I found you smashed tonight
No - not you
But my emblem,
My memory of you:
The mosaic plate you got me
For my 21st birthday,
Of Santa Maria Novella.
That time we went to Florence,
I opened the shutters into the square
And onto the world
I learnt you and Tata in a
New way then.
You snored gently,
Smelt of old,
Your mkhaba wrinkled but solid in your centre.
Tata took out his dentures
We spat watermelon pips in Rome
I started drinking coffee
I experience you as married
Not lovers, but companions.
With all the angles and curves
Accompanying that
I opened the shutters on
Santa Maria Novella square
And onto my life.
It snaked different ways after that trip.

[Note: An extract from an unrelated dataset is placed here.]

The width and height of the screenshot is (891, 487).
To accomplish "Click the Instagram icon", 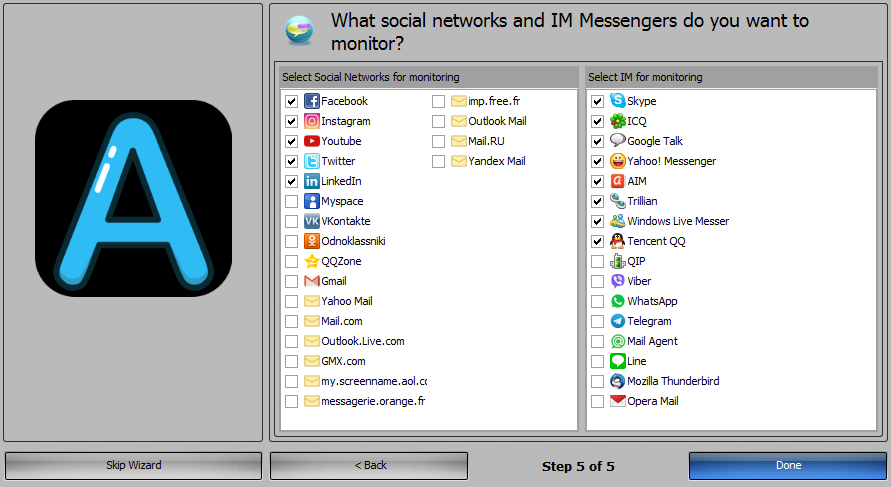I will 312,121.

I had a new palette for my joy
A new map
The square was dirty when I visited again
Years later
You were wizened
Hardened
Too much poison in your roots
I found you smashed today
Santa Maria Novella
Mixed with instant coffee
On my kitchen floor
I saw you disappear
Last Thursday
When I couldn't get you in the car
Your body is still too heavy for me
You were angry
As i pried your hand from the seat
You had to hold onto me so I could get you in
You disappeared as you held onto me
The stroke
The poison
Ate you
I won't see you again.
I will remember Santa Maria Novella,
Watermelon pips in Rome
I won't clean the kitchen floor.
Not for a week,
I guess.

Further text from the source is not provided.